Activity
Down to the last line below, write out every line exactly, starting with the one that contains "How do I perform: Click the キャンセル button?" and leaving out the pictures.

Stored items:
*** Block opens ***

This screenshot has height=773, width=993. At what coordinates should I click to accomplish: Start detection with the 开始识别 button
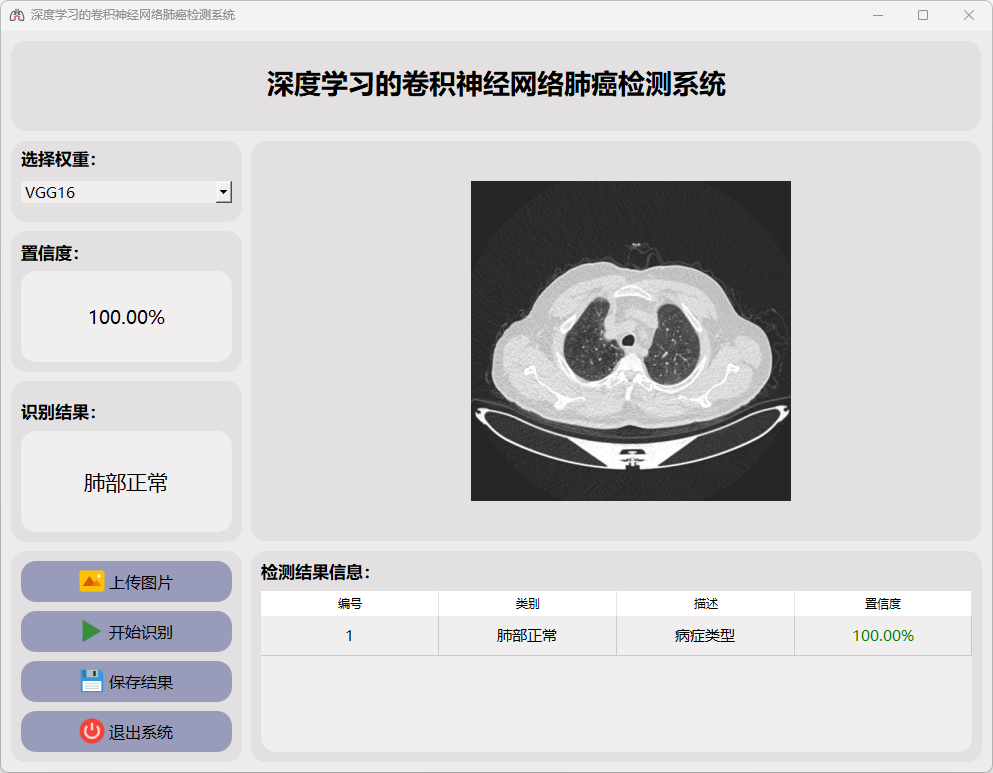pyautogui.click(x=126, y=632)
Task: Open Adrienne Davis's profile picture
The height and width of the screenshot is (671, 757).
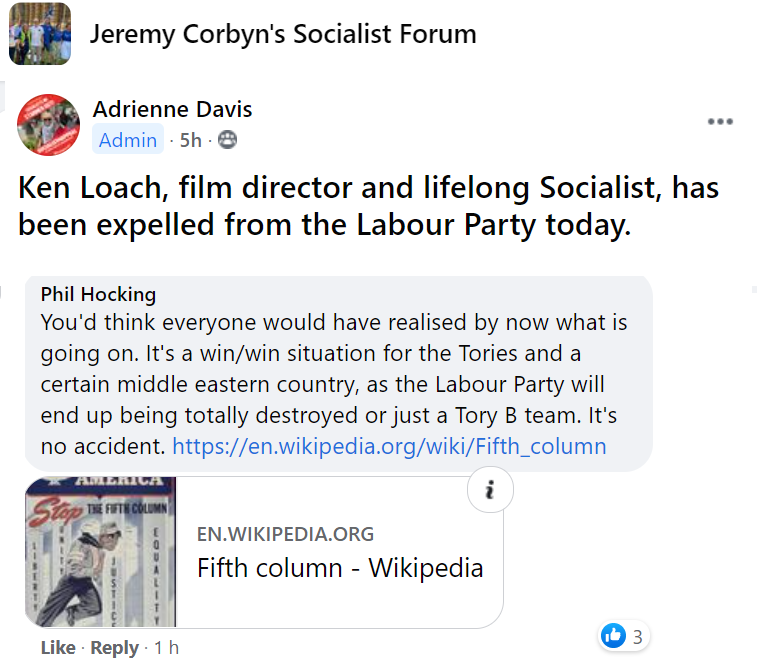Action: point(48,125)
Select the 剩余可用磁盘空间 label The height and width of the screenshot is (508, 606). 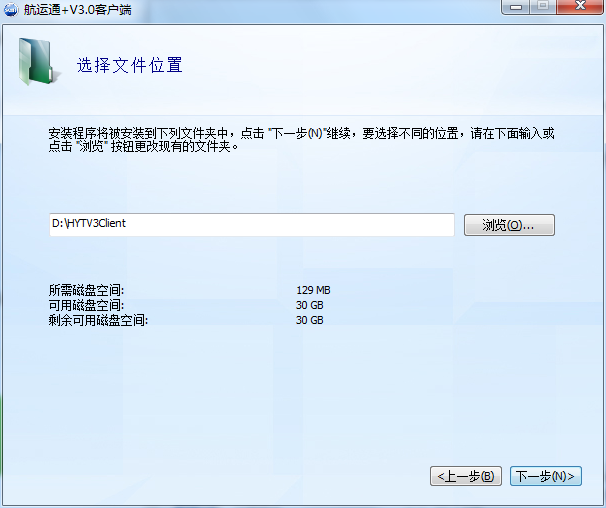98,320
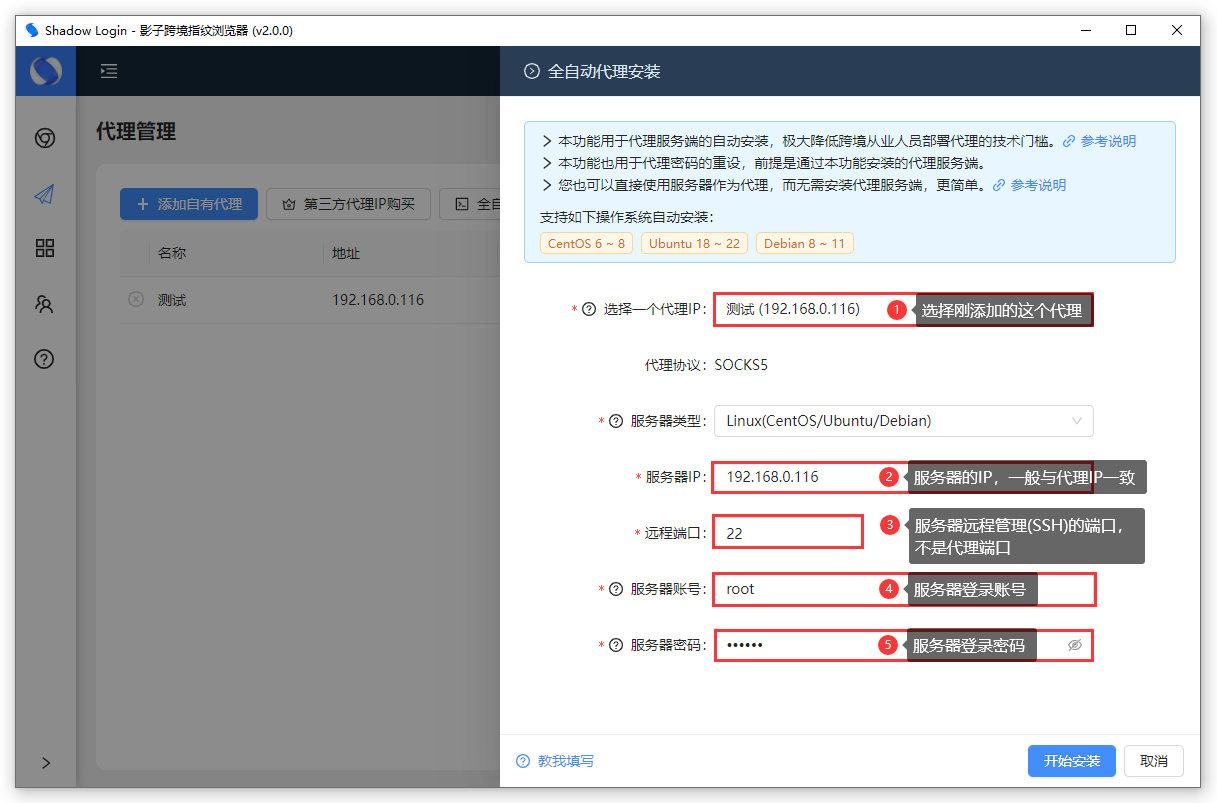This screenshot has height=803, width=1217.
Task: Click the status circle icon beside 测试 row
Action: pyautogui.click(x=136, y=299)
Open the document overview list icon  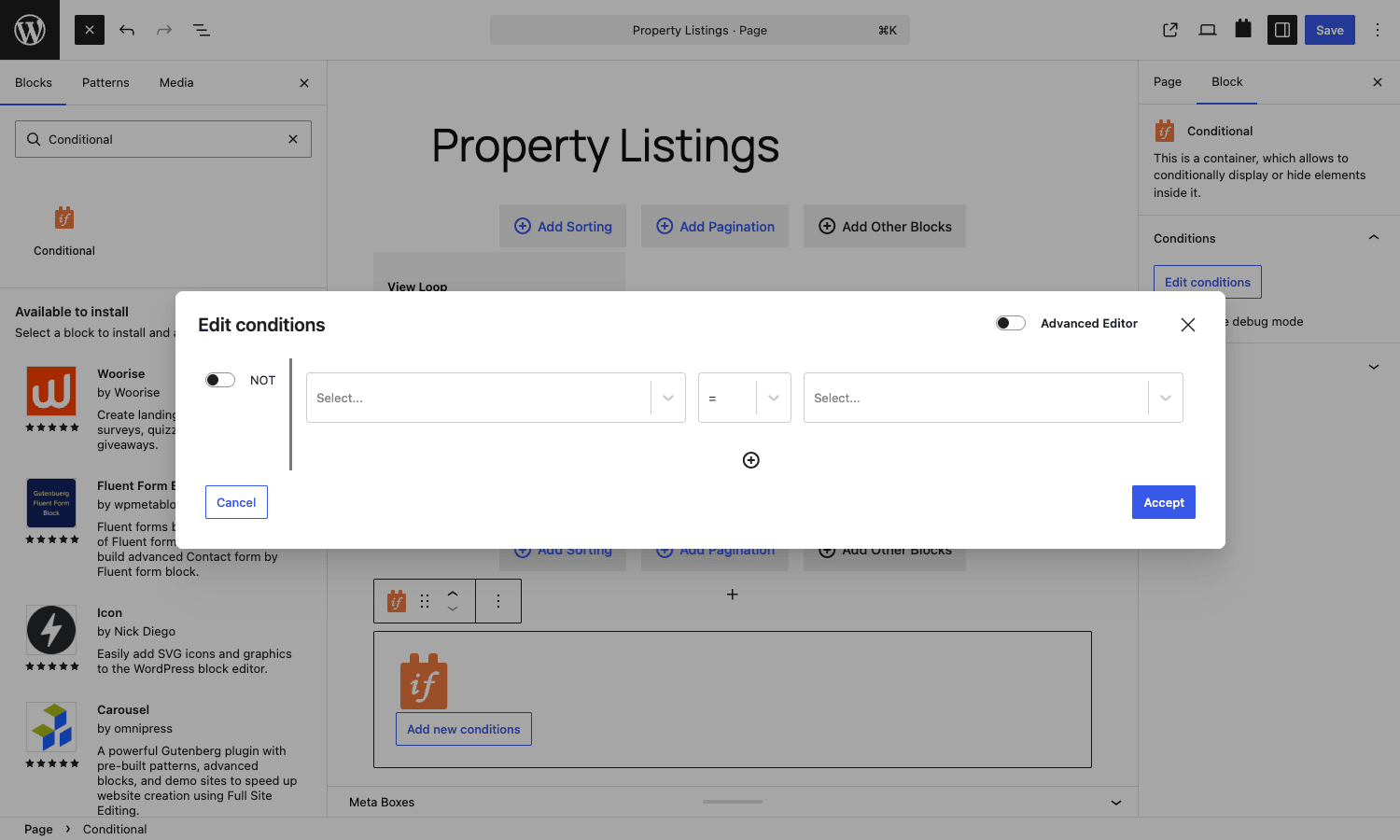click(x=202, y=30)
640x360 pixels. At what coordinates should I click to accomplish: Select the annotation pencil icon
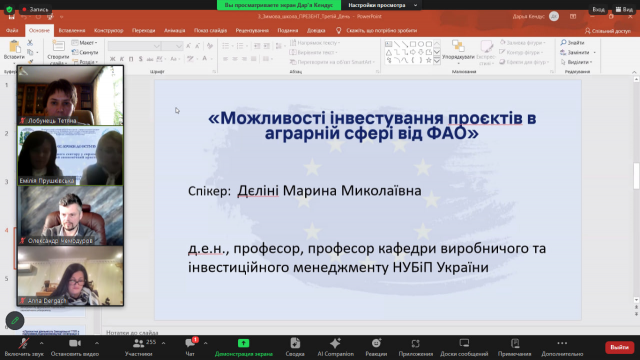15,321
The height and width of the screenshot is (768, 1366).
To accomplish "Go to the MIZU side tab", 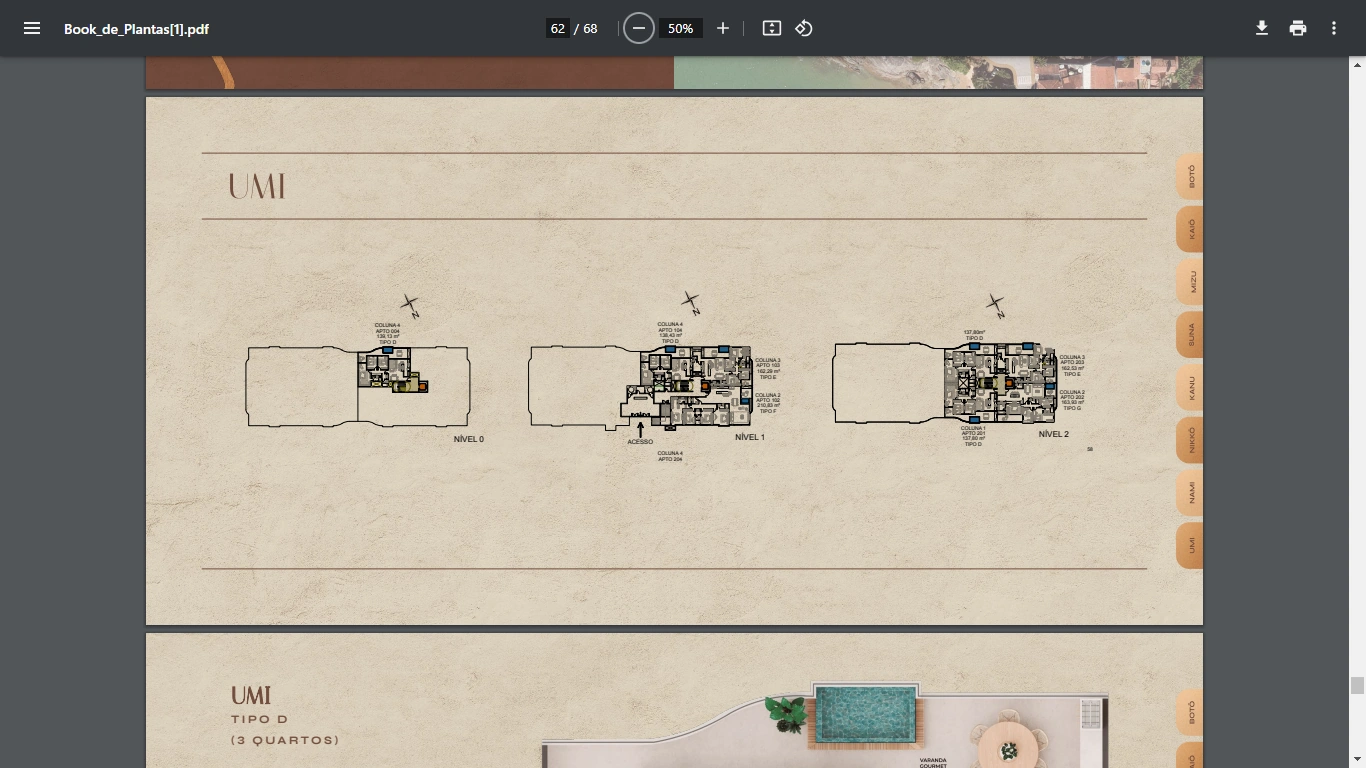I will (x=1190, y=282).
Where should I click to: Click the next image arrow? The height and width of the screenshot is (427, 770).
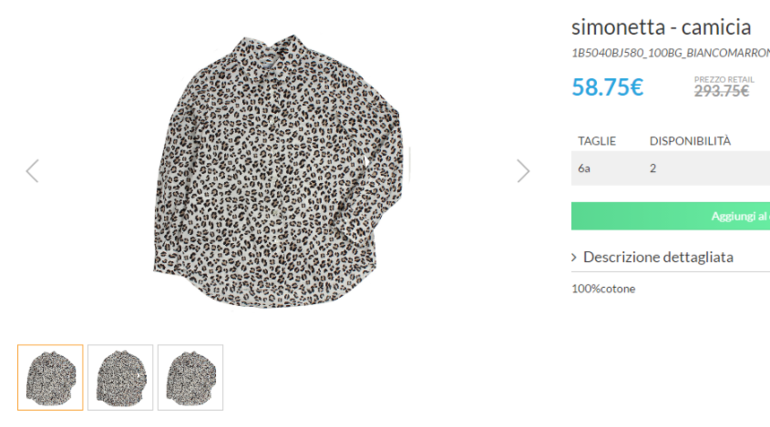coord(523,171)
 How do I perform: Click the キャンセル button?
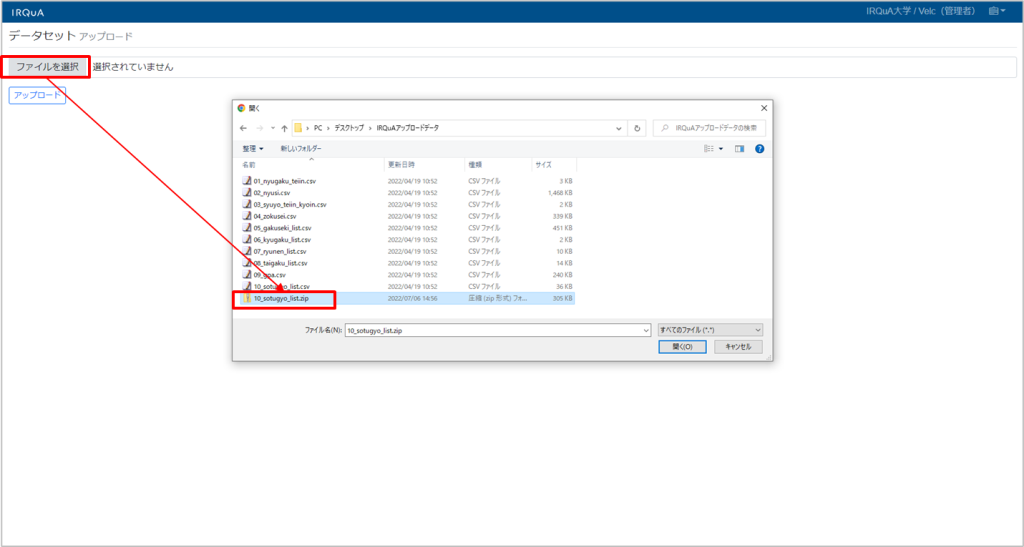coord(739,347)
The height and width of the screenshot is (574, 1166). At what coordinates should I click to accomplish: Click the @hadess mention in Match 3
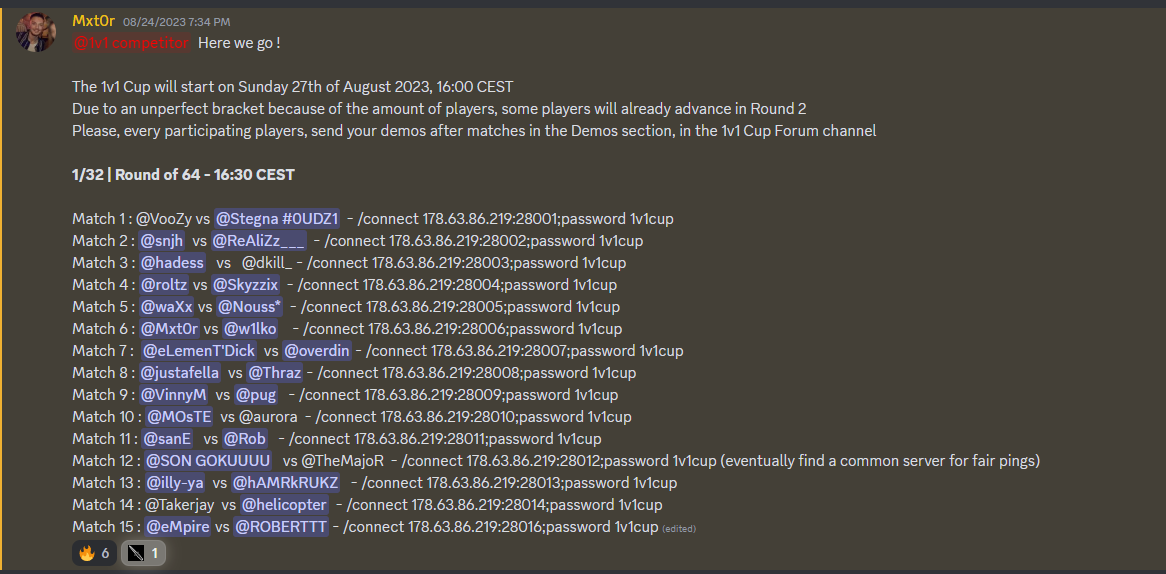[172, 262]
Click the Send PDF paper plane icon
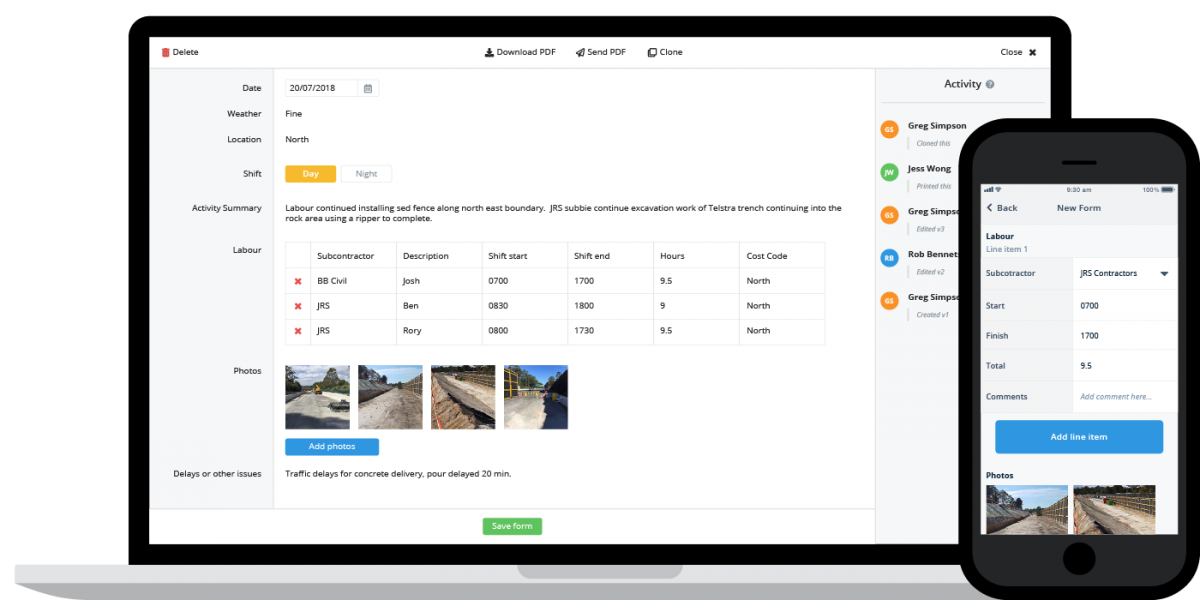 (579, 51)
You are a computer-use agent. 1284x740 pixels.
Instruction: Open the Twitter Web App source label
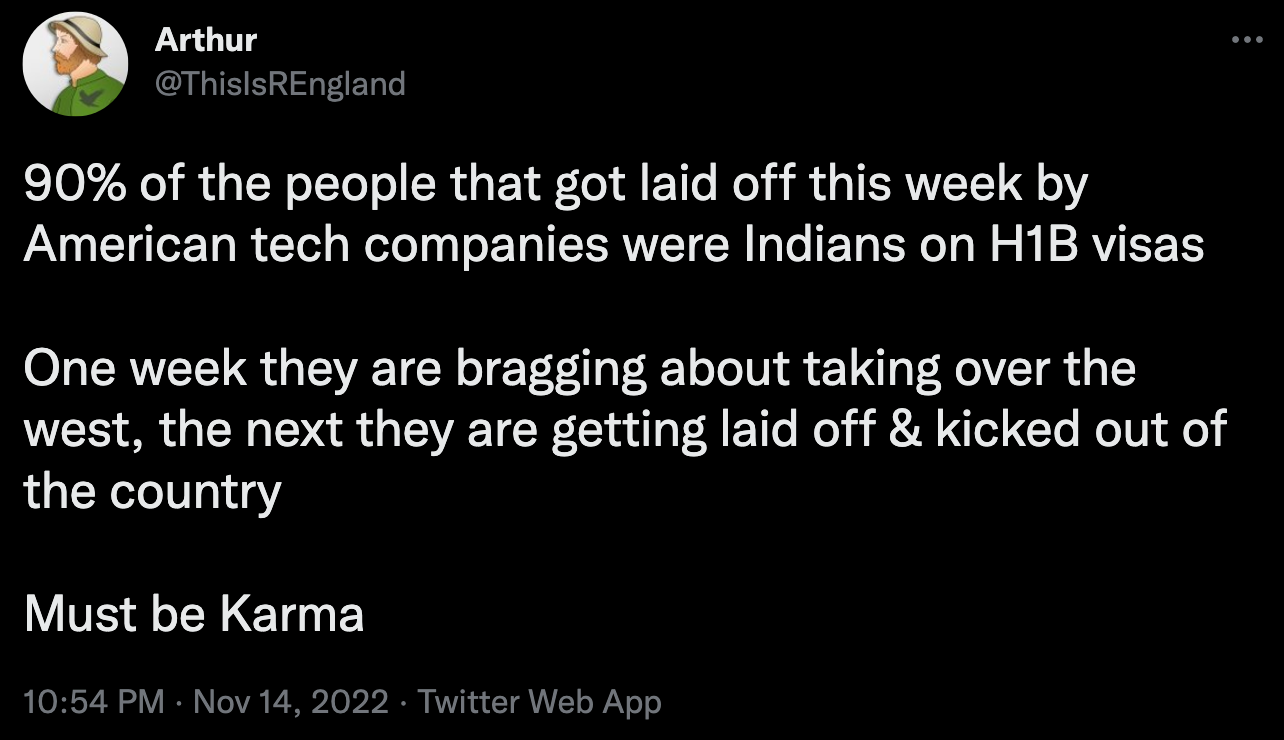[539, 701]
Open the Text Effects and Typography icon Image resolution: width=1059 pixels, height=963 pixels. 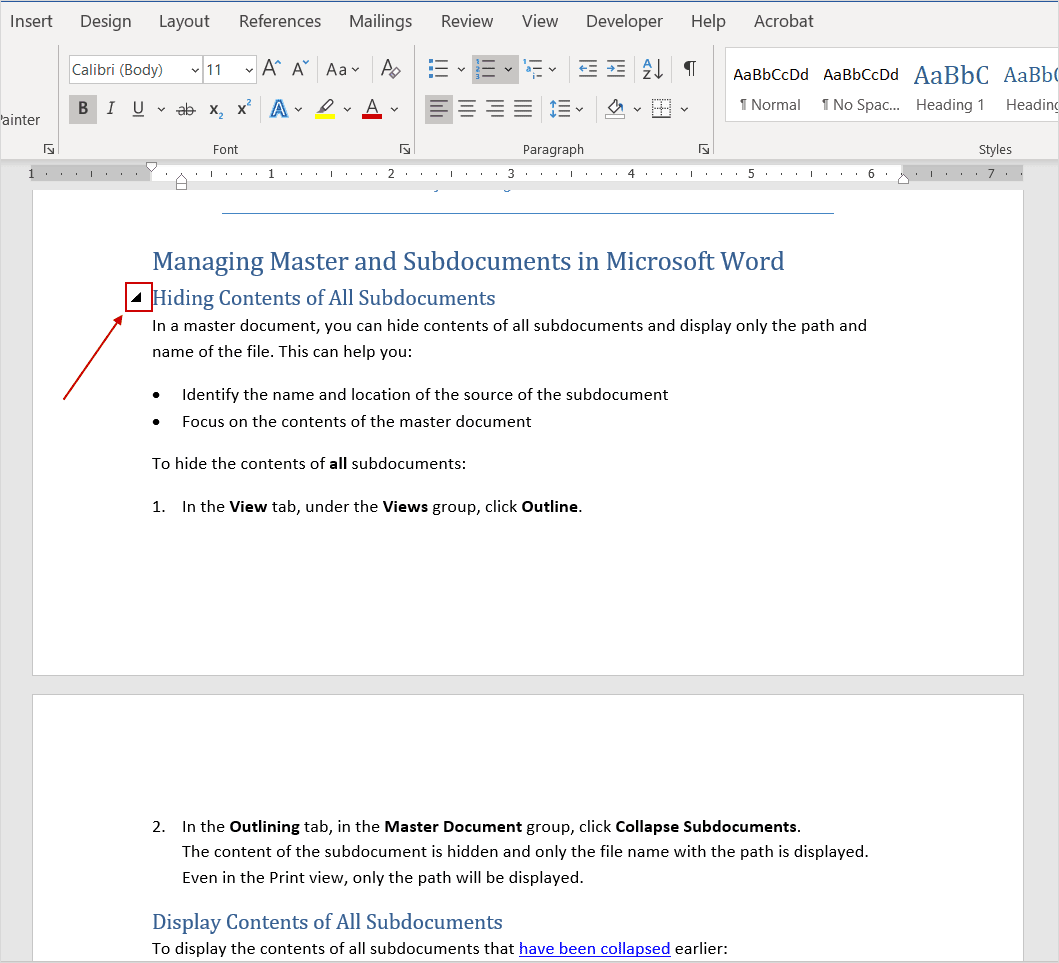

*** Block closes ***

Reply to the exercise
 How do I perform: Click the キャンセル button?
coord(739,347)
The height and width of the screenshot is (574, 1166). At what coordinates should I click to accomplish: Click the @hadess mention in Match 3
[172, 262]
Click the Send PDF paper plane icon
 (579, 51)
You are a computer-use agent. 1284x740 pixels.
Instruction: Open the Twitter Web App source label
[539, 701]
Open the Text Effects and Typography icon Image resolution: width=1059 pixels, height=963 pixels. 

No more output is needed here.